Exercise goal:
Write out again the lines from the line with "This screenshot has" up to and including the line with "Where should I", exactly as they stand below, and skip any picture.

Provided information:
<<<<

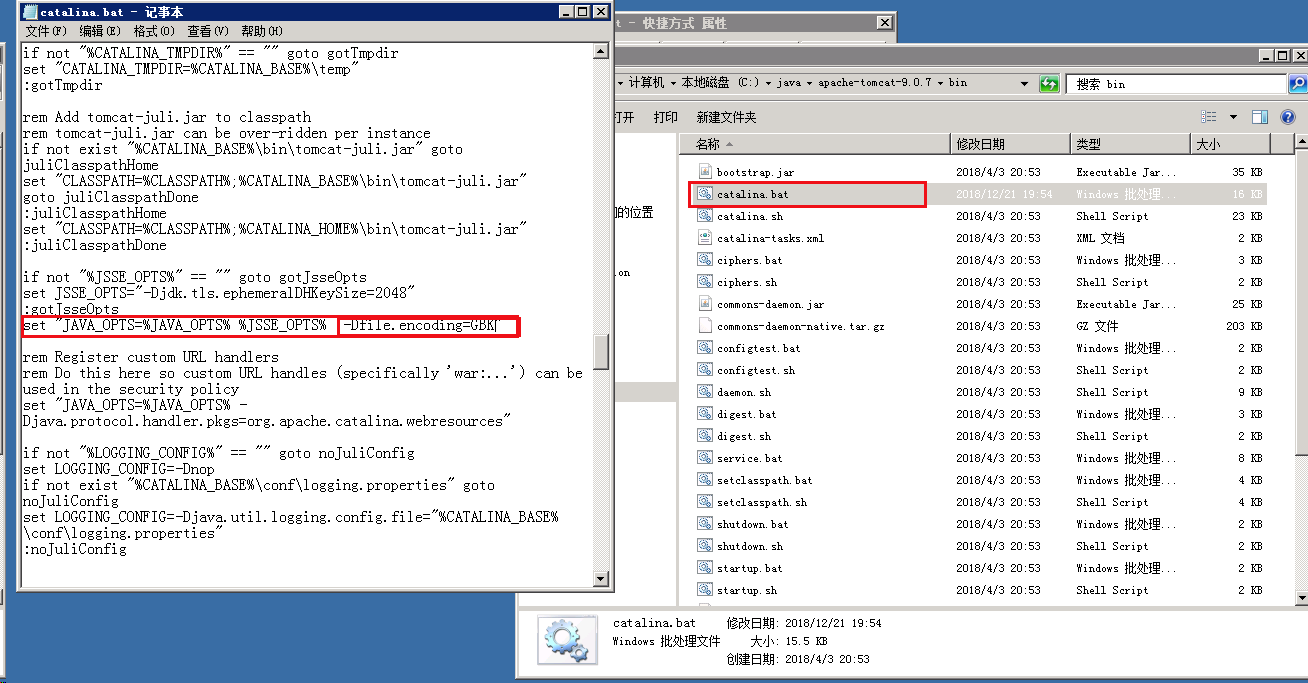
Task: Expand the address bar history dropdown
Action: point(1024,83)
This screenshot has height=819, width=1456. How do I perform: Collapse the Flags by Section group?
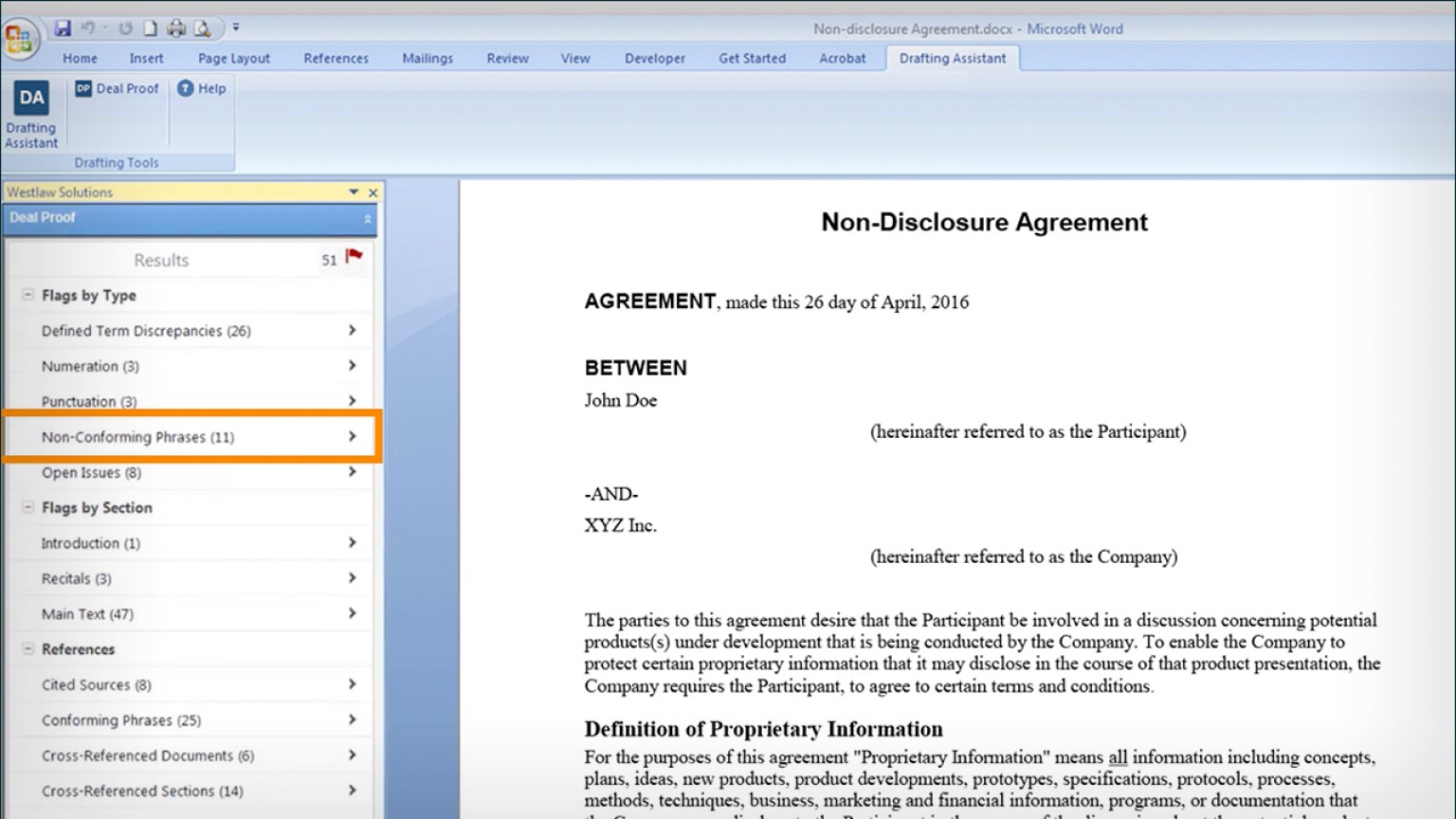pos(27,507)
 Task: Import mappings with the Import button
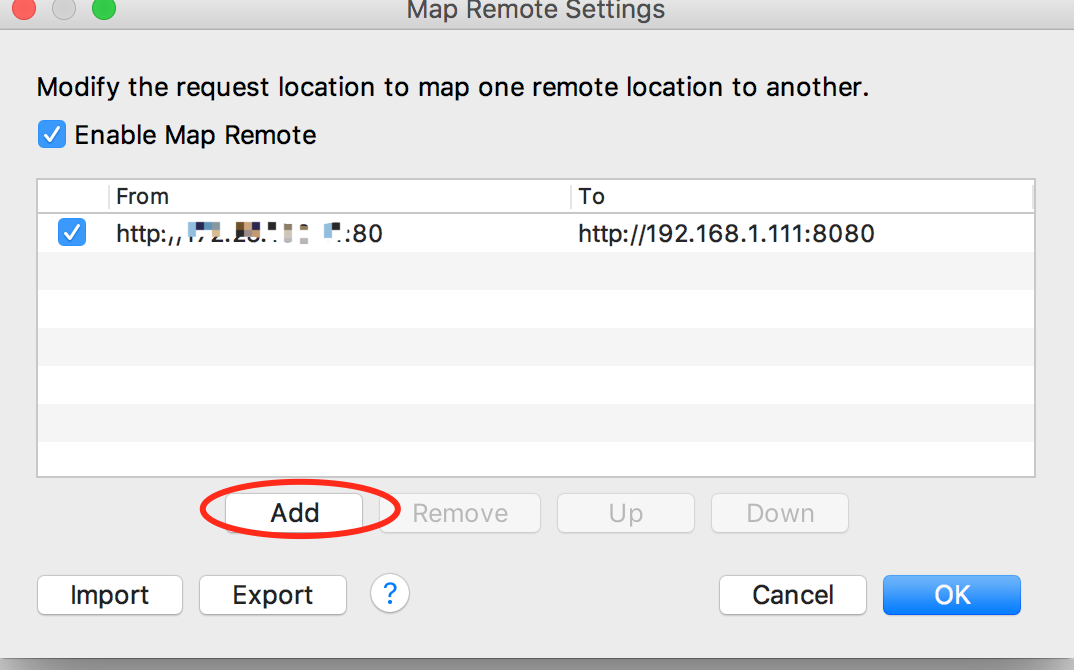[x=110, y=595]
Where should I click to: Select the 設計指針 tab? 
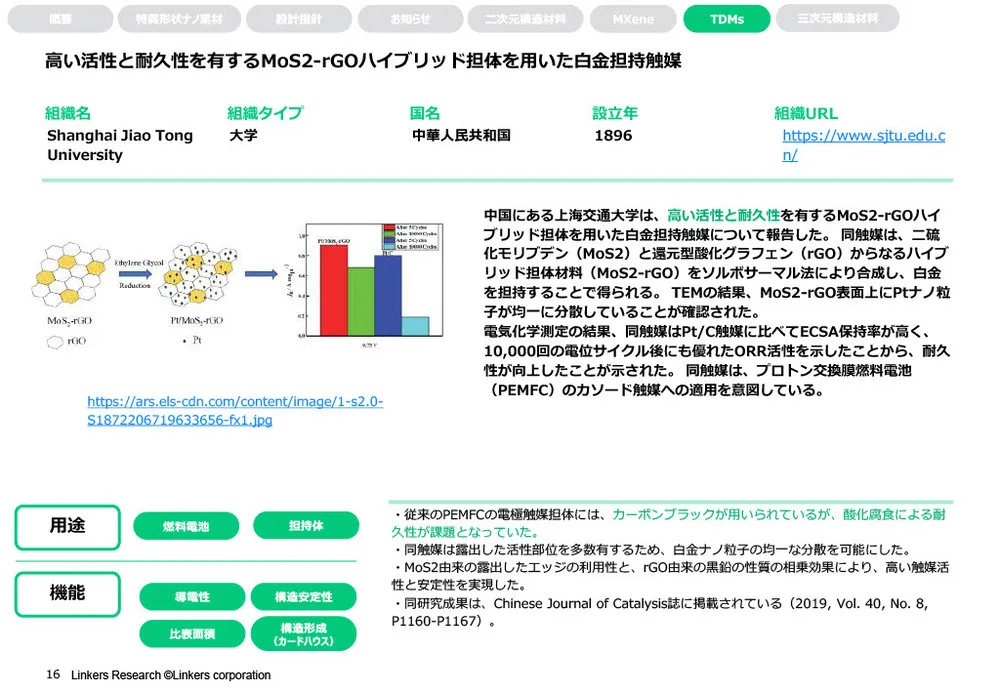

>>>>
<<<<

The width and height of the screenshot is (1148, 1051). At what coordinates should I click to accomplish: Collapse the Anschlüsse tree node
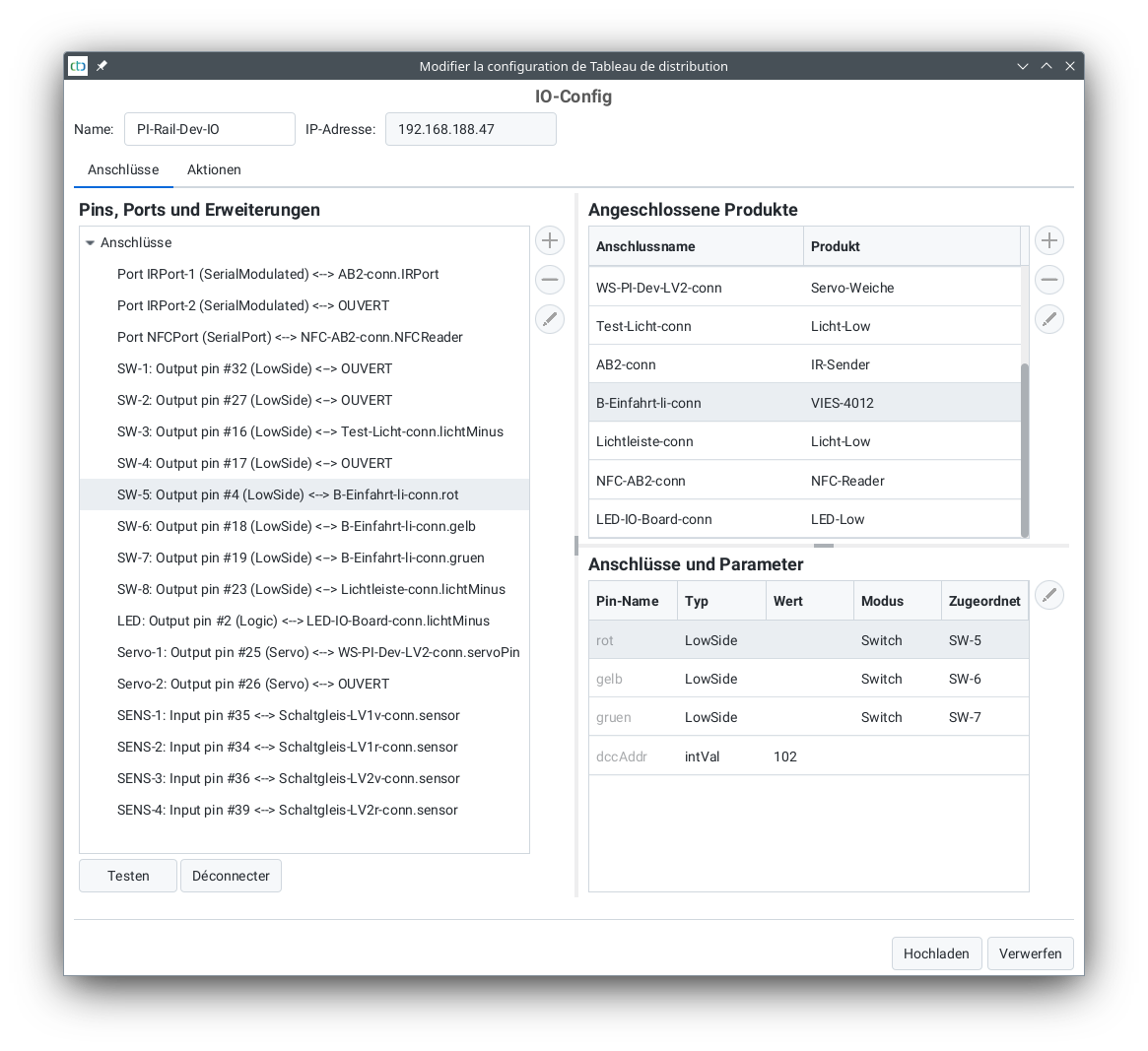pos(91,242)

>>>>

Solution:
This screenshot has height=819, width=1456. How do I perform: Collapse the Flags by Section group?
pos(27,507)
 Task: Import mappings with the Import button
[x=110, y=595]
Where should I click to: Select the 設計指針 tab? 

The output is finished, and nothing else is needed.